Trois notes de musique retentissent au-dessus de moi.
— Chers clients, chères clientes, il est 5:45 pm. En raison du couvre-feu, nous vous informons que notre magasin fermera ses portes dans quinze minutes. Merci de votre compréhension.
Aussitôt, le calme revient dans les allées presque vides du supermarché. Je me demande combien de personnes viennent encore faire leurs courses dans ce lieu qui ressemble davantage à un hangar désaffecté. Moi qui espérais pouvoir faire quelques achats afin de remercier les parents de Sarah pour leur accueil, je suis très vite déçue. La plupart des rayonnages sont déserts et les commerçants peinent à les remplir tant ceux-ci sont pris d’assaut. Il n’y a pas âme qui vive au coin des fruits et légumes, seuls des bacs vides occupent l’espace. Le succès n’est pas plus glorieux là où étaient stockés autrefois les confitures et le chocolat. Côté poissonnerie, étonnamment, les étals sont quasiment dépeuplés. Pour ce qui est de la viande, en revanche, j’en découvre en quantité. Mais pour combien de temps encore ?
Et, sans grande surprise, je ne trouve de miel nulle part.
Un début de migraine me prend et je décide de rejoindre la caisse avec un paquet de riz, de pâtes et quelques articles utiles. Alors que je dépose mes produits sur le tapis, mes yeux se tournent vers le présentoir où sont rangés des journaux.
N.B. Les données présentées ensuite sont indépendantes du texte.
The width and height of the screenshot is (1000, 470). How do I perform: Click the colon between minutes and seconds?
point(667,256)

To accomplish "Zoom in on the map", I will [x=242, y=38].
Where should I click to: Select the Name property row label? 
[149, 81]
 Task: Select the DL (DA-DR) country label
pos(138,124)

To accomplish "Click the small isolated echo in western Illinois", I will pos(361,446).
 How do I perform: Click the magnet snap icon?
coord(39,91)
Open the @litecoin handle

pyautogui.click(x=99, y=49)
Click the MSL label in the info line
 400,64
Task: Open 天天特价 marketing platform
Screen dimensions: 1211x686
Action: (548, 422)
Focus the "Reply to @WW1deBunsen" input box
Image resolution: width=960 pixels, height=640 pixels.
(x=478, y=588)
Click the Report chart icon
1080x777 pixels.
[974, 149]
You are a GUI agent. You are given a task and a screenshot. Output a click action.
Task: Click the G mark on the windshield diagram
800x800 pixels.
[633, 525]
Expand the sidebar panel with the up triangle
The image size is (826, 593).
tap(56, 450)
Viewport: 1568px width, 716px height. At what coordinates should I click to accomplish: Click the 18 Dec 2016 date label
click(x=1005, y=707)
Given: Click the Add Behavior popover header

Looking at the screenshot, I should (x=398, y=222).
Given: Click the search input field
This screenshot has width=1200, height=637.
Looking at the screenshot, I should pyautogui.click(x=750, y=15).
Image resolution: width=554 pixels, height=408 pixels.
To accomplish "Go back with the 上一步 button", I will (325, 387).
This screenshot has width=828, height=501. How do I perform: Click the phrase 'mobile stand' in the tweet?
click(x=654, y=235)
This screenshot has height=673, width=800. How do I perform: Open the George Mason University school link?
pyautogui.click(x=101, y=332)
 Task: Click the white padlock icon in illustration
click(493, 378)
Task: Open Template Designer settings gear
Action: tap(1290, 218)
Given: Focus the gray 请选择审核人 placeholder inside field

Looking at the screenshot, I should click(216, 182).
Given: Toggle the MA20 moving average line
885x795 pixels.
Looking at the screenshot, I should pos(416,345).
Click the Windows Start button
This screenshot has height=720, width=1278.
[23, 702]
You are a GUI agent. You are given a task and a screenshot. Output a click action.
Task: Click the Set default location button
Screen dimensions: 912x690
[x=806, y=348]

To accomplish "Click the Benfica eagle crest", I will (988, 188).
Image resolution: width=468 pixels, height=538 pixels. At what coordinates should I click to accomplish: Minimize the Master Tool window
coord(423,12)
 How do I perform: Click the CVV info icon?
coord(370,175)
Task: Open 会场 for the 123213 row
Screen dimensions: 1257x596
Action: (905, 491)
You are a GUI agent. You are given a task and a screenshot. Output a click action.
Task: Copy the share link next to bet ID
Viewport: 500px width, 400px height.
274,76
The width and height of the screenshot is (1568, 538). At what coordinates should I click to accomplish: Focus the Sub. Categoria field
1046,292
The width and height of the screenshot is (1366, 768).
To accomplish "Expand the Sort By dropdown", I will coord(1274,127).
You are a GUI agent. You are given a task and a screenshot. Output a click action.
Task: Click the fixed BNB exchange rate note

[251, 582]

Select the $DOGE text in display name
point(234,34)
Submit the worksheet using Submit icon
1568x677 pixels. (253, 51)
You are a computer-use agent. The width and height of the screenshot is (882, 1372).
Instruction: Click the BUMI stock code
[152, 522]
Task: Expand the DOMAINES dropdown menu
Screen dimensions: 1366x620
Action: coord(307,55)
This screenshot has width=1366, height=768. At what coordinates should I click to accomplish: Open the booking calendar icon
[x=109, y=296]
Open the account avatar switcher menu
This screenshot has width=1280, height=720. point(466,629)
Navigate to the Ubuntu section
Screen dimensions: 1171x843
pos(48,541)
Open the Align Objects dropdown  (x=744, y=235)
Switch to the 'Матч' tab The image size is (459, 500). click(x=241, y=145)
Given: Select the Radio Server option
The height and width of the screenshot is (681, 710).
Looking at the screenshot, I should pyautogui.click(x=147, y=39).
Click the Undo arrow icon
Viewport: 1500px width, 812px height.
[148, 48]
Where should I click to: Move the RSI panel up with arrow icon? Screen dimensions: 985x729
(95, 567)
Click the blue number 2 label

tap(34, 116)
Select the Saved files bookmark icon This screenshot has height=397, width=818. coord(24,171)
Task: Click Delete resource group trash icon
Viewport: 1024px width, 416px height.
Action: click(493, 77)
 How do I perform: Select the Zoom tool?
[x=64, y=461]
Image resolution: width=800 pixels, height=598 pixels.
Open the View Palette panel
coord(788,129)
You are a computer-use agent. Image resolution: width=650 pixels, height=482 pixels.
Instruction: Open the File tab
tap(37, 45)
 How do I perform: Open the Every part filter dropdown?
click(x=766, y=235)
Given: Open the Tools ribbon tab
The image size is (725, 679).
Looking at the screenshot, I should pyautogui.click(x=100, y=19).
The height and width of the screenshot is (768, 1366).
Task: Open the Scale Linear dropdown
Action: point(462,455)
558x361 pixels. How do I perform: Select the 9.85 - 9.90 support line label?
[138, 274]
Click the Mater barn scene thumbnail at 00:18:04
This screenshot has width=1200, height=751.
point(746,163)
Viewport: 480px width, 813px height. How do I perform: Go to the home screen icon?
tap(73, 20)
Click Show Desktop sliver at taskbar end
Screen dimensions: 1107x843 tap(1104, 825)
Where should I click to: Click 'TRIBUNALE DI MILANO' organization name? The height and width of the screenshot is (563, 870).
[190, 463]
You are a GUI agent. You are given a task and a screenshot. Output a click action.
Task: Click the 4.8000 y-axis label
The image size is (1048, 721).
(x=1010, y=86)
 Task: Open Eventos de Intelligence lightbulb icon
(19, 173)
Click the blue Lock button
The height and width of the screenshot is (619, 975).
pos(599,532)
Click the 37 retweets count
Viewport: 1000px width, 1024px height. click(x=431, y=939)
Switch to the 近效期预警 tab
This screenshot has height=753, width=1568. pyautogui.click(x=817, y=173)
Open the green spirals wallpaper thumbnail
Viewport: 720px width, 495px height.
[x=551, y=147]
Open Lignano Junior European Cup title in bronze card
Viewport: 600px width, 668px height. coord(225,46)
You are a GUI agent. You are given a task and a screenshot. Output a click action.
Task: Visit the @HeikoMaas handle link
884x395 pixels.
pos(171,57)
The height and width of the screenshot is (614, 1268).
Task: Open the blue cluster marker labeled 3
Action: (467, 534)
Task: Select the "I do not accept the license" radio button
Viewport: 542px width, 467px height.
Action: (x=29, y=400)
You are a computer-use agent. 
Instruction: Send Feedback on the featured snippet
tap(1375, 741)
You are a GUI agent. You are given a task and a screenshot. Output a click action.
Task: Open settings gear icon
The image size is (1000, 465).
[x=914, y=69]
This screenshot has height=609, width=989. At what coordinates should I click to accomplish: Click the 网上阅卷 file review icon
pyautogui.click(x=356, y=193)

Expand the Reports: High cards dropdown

Un titre parmi les autres attire davantage ma curiosité : « Marre de ces salades, le peuple veut tout savoir ! ». En dessous est jointe l’image d’une foule furieuse et de pancartes recouvertes de protestations et d’injures.
J’attrape le quotidien, paye mes courses et, une fois sortie du magasin, cherche l’article à l’intérieur du journal. Peu attentive à la circulation et aux rares passants, je suis vite happée par ses mots :
« On manque de nourriture pour notre famille. Voilà ce que répètent depuis plusieurs semaines les citoyens lorsque nous les croisons dans les rues de chaque ville, de chaque état. On nous bassine avec le fait que c’est une mauvaise année et que les cultures sont faibles, mais tout le monde sait que ça n’est pas vrai ! affirme Julia Reggins, une mère divorcée et au foyer qui doit nourrir ses garçons avec ce qu’elle parvient encore à trouver. En effet, si nous regardons de plus près les événements qui se produisent depuis plusieurs semaines, on peut constater que c’est une répétition des dernières vacances estivales. Coïncidence ou pas ? Voilà ce que se demande toute la population face à cette situation fâcheuse. Faut-il s’inquiéter de cette brutale décroissance dans les rayons alimentaires ?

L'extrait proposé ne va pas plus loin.